I've managed a couple thousand servers with ECC. The vast majority had zero reported errors the whole life. Of those that reported errors, there were a few categories:
Some reported a couple errors a day for months (maybe years?) but worked fine.
Some ramped up error counts over hours or days.
Some went from zero to lots in one step.
A few managed to hit uncorrectable errors; sometimes just once.
For a small number of correctable errors (< 10/day), there was no action needed, or one uncorrectable, but that kind of failure is what drives people without ECC crazy; some of the machines that hit an uncorrectable only did it once and were fine. The other ones we'd replace ram for. A small number of daily errors or a single uncorrectable were less common than the ones that got their ram swapped. I don't know for sure if uncorrectables correlated with many correctable errors, because correctable errors were only reported hourly ... if it was a step change to bad ram, it's likely to halt before a reporting interval, so no report. Unless the correctables were several a second, the impact of corrections isn't obvious.

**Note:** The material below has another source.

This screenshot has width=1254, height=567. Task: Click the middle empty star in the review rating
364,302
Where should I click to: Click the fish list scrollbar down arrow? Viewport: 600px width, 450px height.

Why replace when the system is stable? I guess there may be an increased chance of multibit errors. But sometimes new ram is flakey or disturbing the rack causes other problems.

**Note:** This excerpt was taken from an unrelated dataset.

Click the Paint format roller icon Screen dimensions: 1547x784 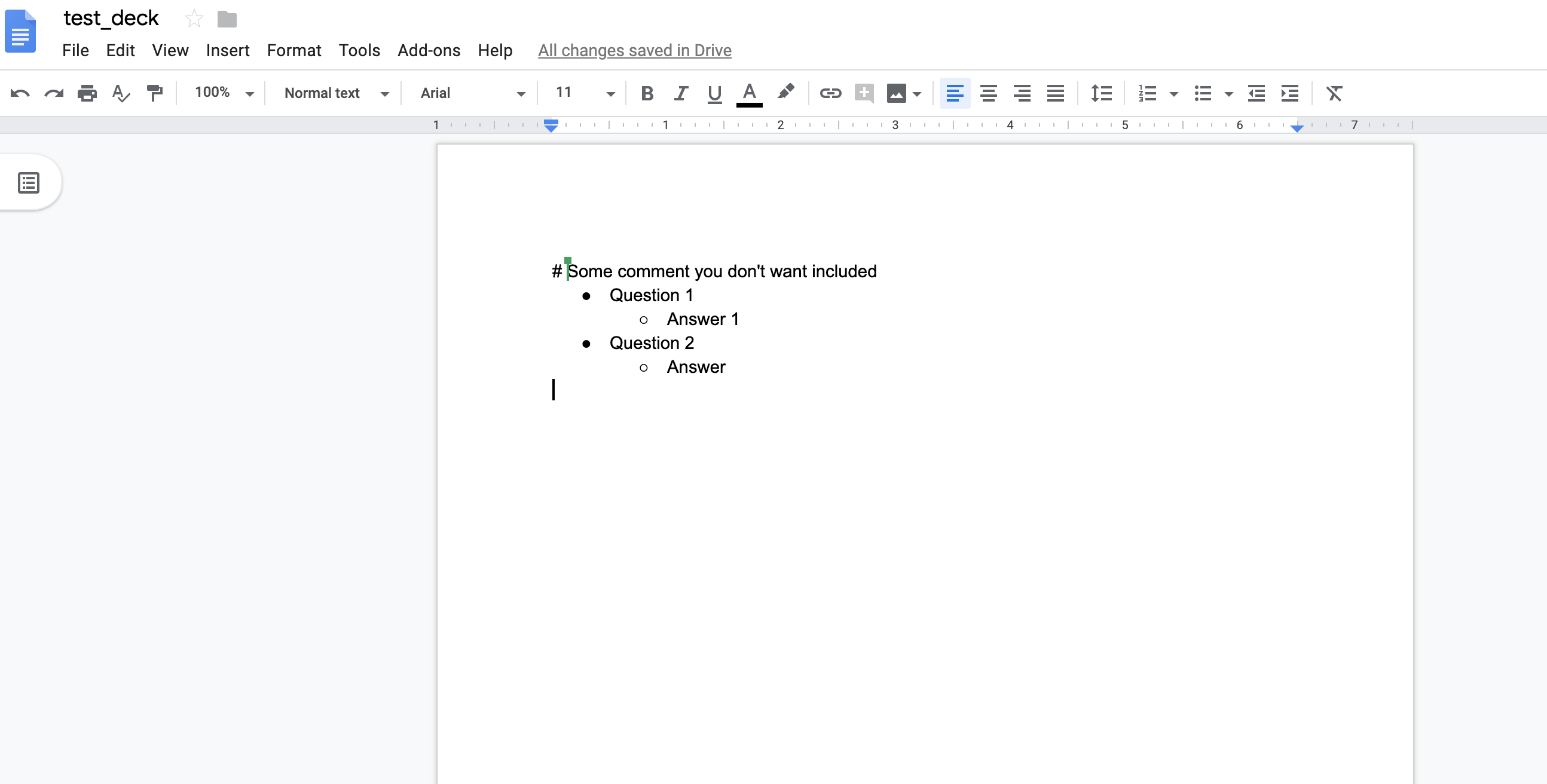(154, 93)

Is ECC a crutch? Sure. But it's hard to walk with a bum leg/bad ram, so why not have it? (Cause it's expensive is a fine reason, but if it were closer to 25% more than 100% more, it'd be easier to say yes)

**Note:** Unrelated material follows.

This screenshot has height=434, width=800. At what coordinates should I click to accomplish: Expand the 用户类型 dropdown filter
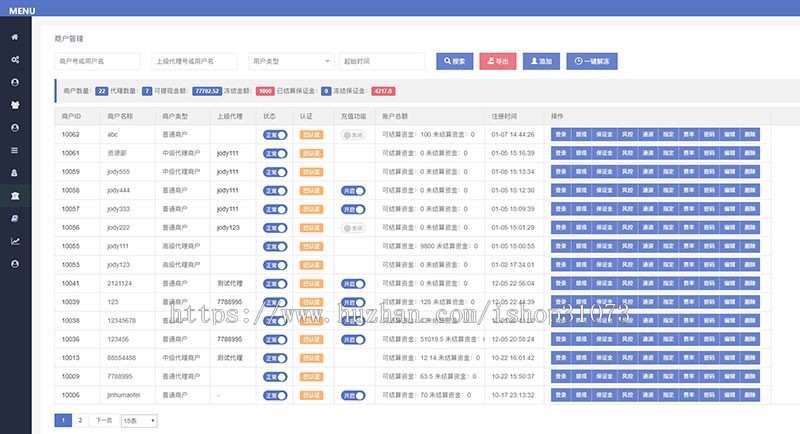(285, 61)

Memtest86 is great, but systems change and most people aren't running memtest frequently. On my non ecc systems, I run it during setup to make sure things are good, and only later if things get crashy... but if things get crashy because of bad ram, my data may already be corrupted.
DDR5 has built in ECC too. Unfortunately, AFAIK there's no error reporting mechanism, so while it should reduce error rates, it likely increases error severity. Assuming no bitflips between the ram module and the cpu, ECC on the ram corrects any single bitflips, but multiple flips are uncorrectable and must pass through, so any incorrect value the cpu gets has multiple bitflips.
Are you under the impression that ECC is for catching software issues? This is precisely what I want ECC for: to let me know a stick of RAM is failing on me before I let it silent corrupt my fucking data for months on end until it completely dies.
I feel like userbinator is expecting that a failing stick will go from working to failing so hard you'd notice, with or without ECC; so the corruption would be time limited. My experience with ECC suggests that many, maybe most of the failing sticks probably would fit that, but some of the failing devices only threw a few errors a day for months and we continued to use them until retirement; because replacement is intrusive and a few corrected errors a day didn't hurt anything... had a non-ECC stick failed in the same way, chances are you wouldn't notice in a timely fashion.
That said, I don't run ECC in my home. I'm not willing to spend the premium in dollars, performance, or time to do it. My storage servers are all ex-desktops and I try to chase performance in a budget, ECC ram usually doesn't run at high speed and it often costs at least twice as much... that doesn't make sense for a desktop, so my servers suffer too.